Politik

Orban kritisiert Deutschland "Kein Grundrecht auf ein besseres Leben"

An Ungarns Regierungschef scheiden sich in der Flüchtlingskrise die Geister. Seine Maßnahmen sind umstritten, CSU-Chef Seehofer lädt ihn dennoch nach Bayern ein. Nun spricht Orban über Ängste, Revolten - und einen Plan.

Der ungarische Regierungschef Viktor Orban will Flüchtlinge künftig zurückschicken. Sie müssten dorthin, wo sie herkämen, sagte Orban der "Bild". "Diese Migranten kommen ja nicht aus dem Kriegsgebiet zu uns, sondern aus Lagern in den Nachbarstaaten Syriens. (...) Dort waren sie in Sicherheit."

Viele Flüchtlinge kämen eben nicht nach Europa, weil sie Sicherheit suchten, sondern sie wollten ein besseres Leben als in den Lagern. "Sie wollen ein deutsches Leben, vielleicht ein schwedisches." Diese Haltung könne er persönlich zwar verstehen. "Aber fest steht: Es gibt kein Grundrecht auf ein besseres Leben, nur ein Grundrecht auf Sicherheit und Menschenwürde."

Orban spricht von "Revolte"

Orban kritisierte erneut die Bundesregierung. "Wir müssen ernsthaft über die Folgen der deutschen Entscheidung sprechen, die Migranten nach Deutschland zu lassen.

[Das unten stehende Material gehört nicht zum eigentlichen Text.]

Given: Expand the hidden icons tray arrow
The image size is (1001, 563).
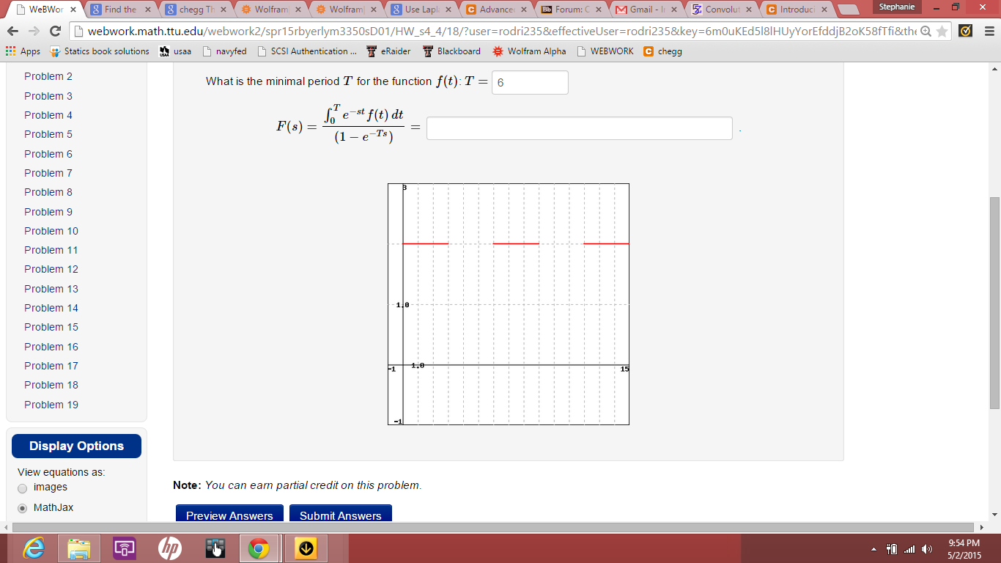Looking at the screenshot, I should point(873,548).
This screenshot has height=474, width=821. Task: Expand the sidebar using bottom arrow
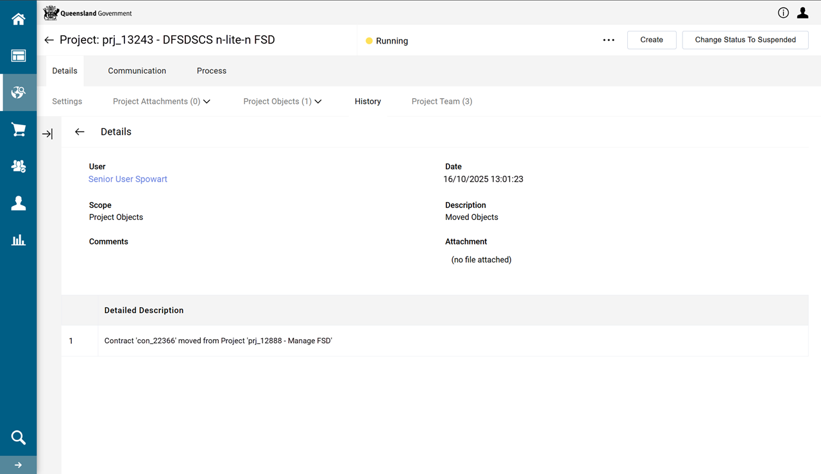click(18, 465)
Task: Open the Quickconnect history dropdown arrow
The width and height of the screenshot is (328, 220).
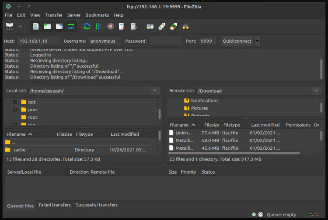Action: 257,41
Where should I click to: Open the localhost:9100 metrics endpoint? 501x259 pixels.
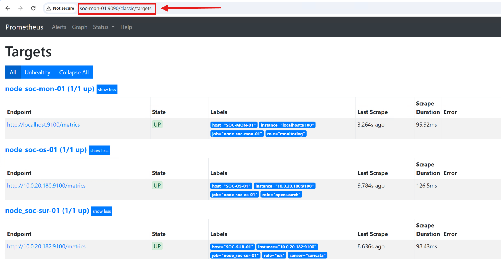pos(43,125)
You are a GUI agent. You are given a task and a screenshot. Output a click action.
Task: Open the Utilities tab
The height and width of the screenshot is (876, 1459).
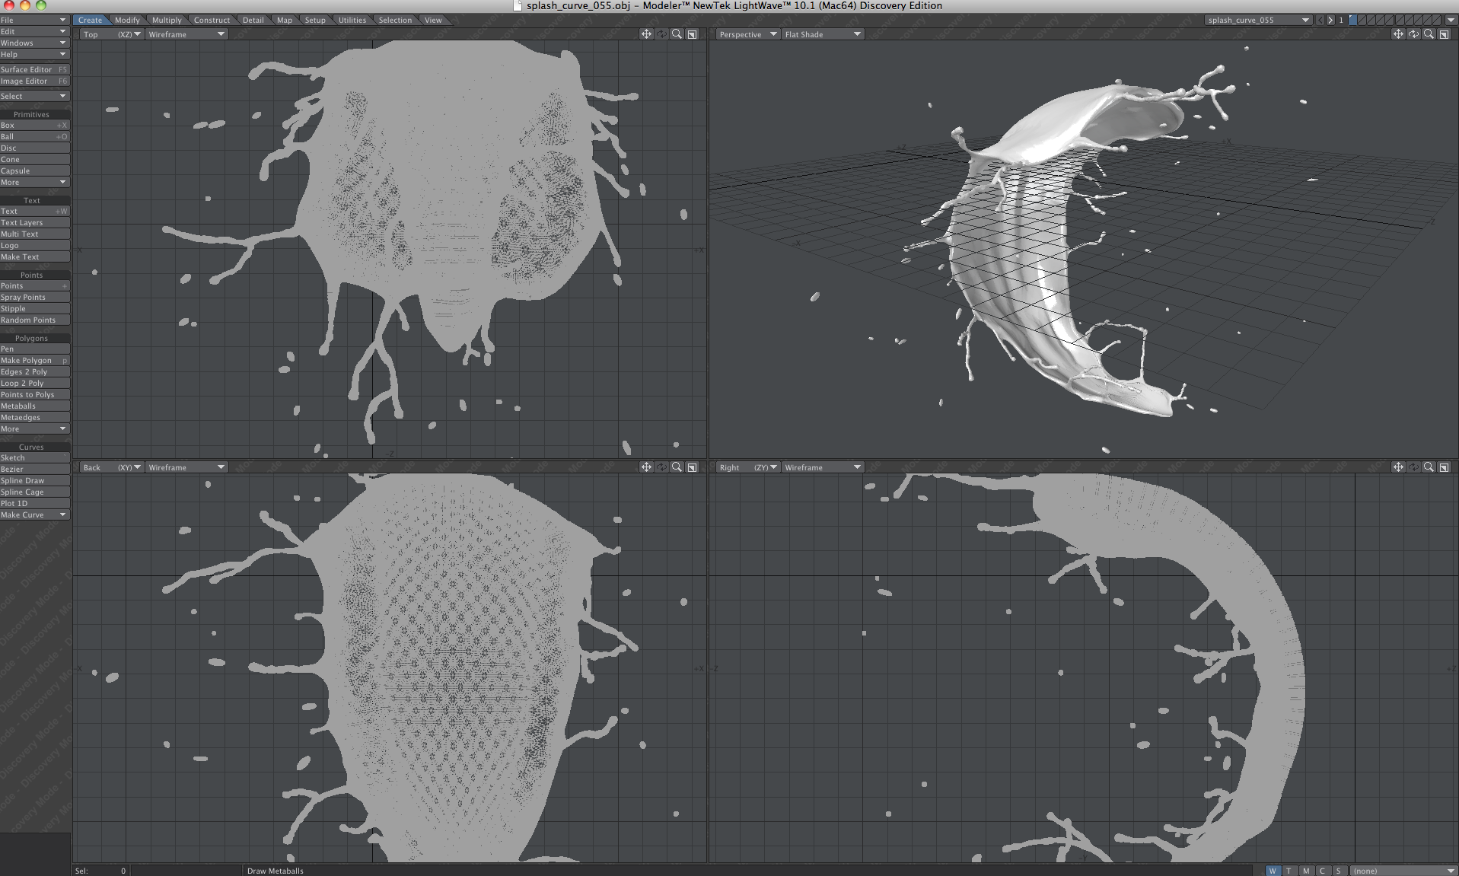click(352, 21)
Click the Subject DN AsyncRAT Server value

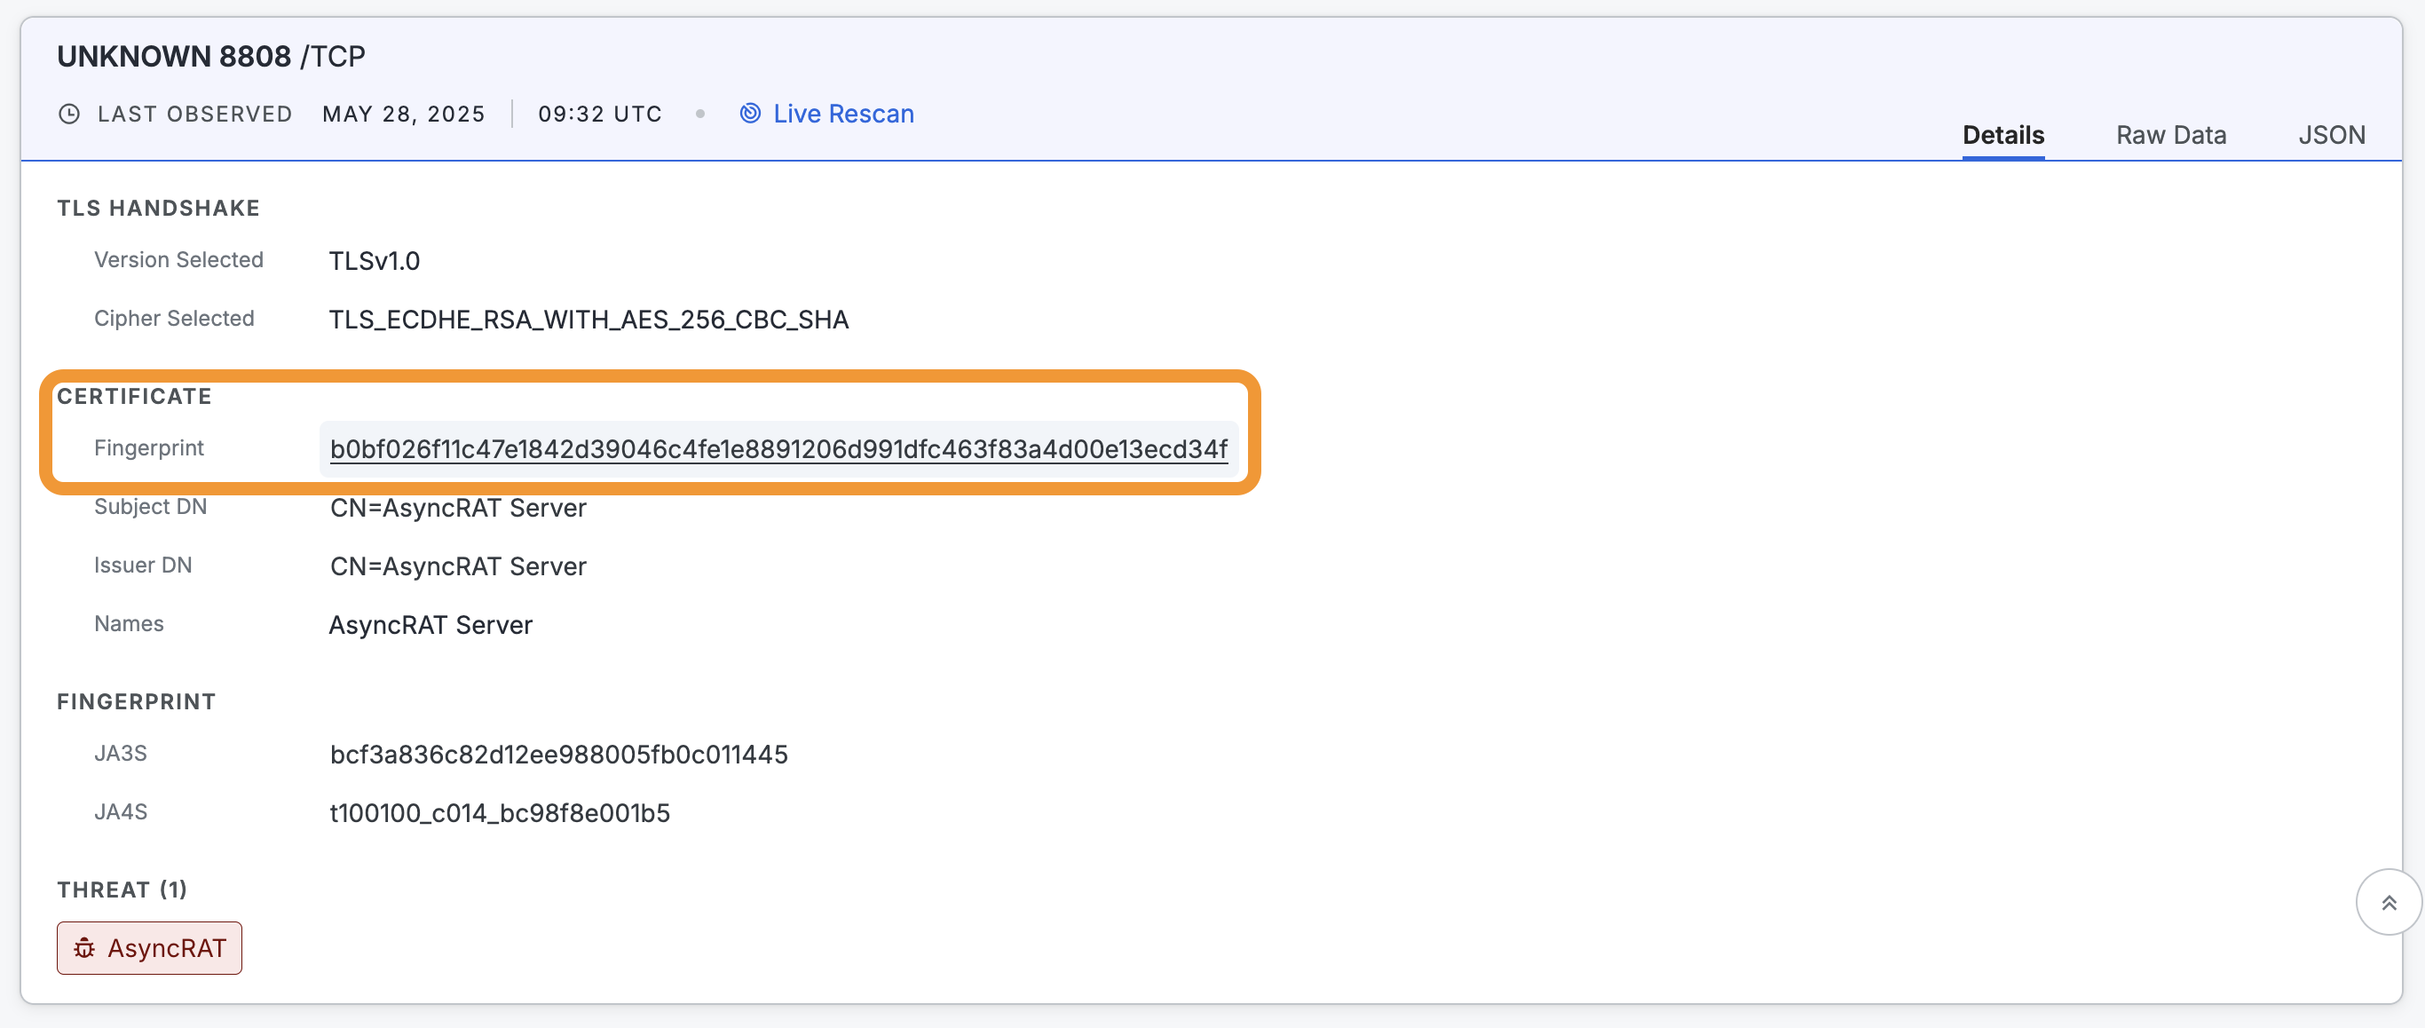point(458,508)
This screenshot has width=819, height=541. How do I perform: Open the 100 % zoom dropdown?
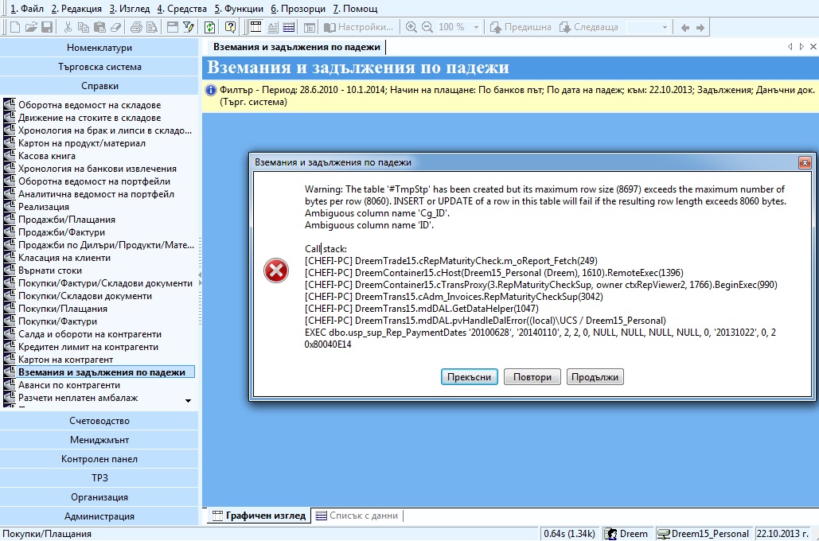(474, 27)
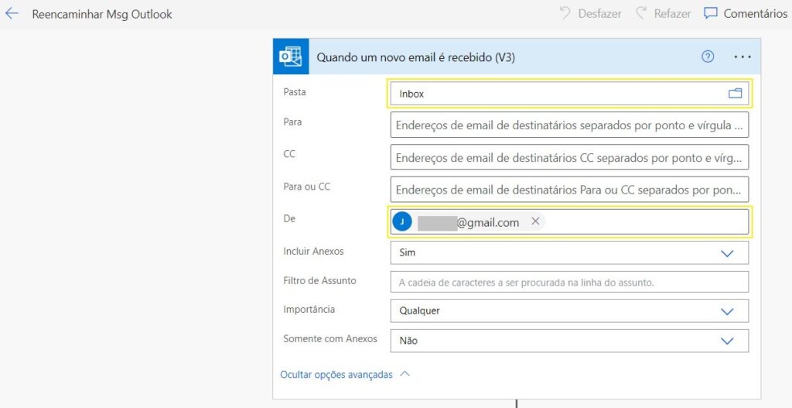792x408 pixels.
Task: Click the flow title Reencaminhar Msg Outlook
Action: (102, 14)
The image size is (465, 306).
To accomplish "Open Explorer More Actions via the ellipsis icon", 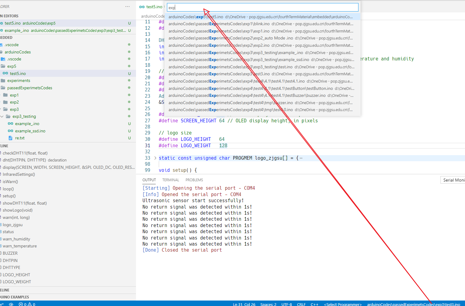I will click(x=127, y=6).
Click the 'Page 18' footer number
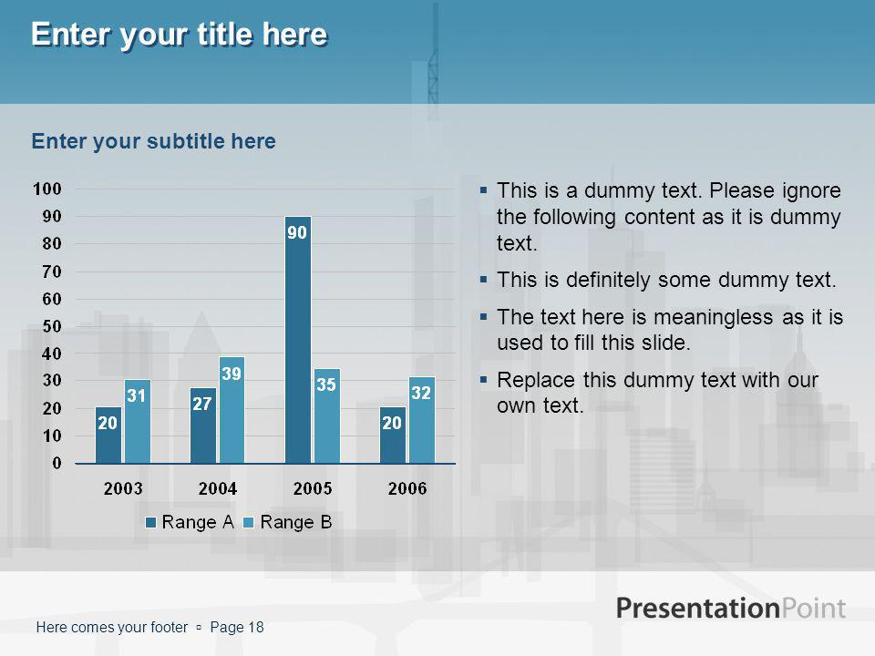 point(237,628)
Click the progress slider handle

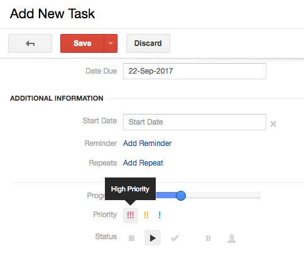point(181,196)
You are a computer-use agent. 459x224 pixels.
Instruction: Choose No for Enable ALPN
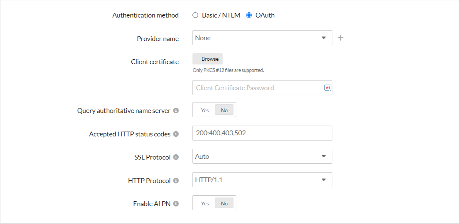[224, 204]
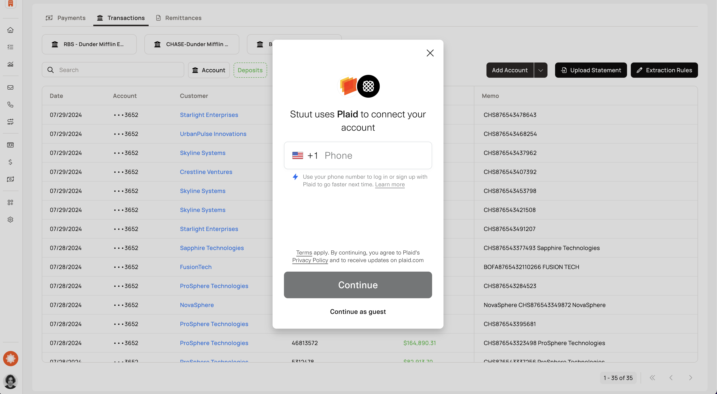This screenshot has height=394, width=717.
Task: Click the dollar sign icon in sidebar
Action: click(x=10, y=162)
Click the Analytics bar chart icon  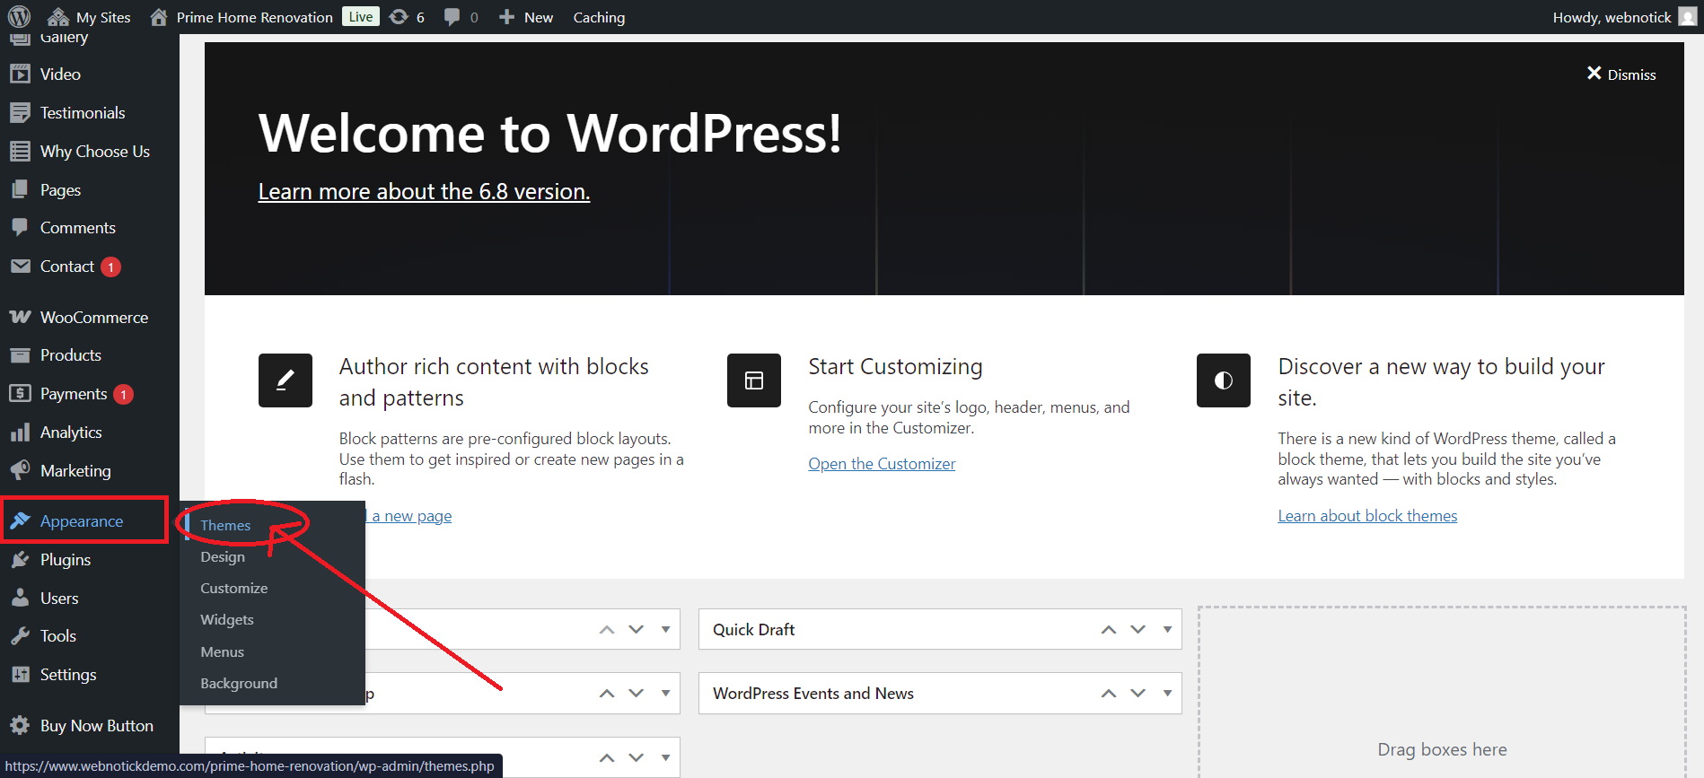[x=20, y=433]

Diese Ankündigung hat in Ungarn eine Revolte ausgelöst." Migranten seien aus ihren Unterkünften ausgebrochen und hätten Polizisten angegriffen.

"Sie verweigerten, sich registrieren zu lassen, wie es das EU-Recht vorschreibt." Zuvor habe sein Land, wenn auch mit Mühe, die Lage im Griff gehabt. Erst als die deutsche Regierung angekündigt habe, EU-Regeln vorübergehend außer Kraft zu setzen, sei in Ungarn das Chaos ausgebrochen.

Milliarden für Syriens Nachbarn

Er werde den Ministerpräsidenten der EU-Länder bei ihrem nächsten Treffen einen eigenen Plan zur Lösung der Krise vorlegen. Dazu gehöre, dass man die Nachbarstaaten Syriens – die Türkei, Libanon und Jordanien - mit massiven Finanzhilfen unterstütze. Er denke dabei an eine Summe von drei Milliarden Euro. Wenn mehr nötig sei, müsse aufgestockt werden.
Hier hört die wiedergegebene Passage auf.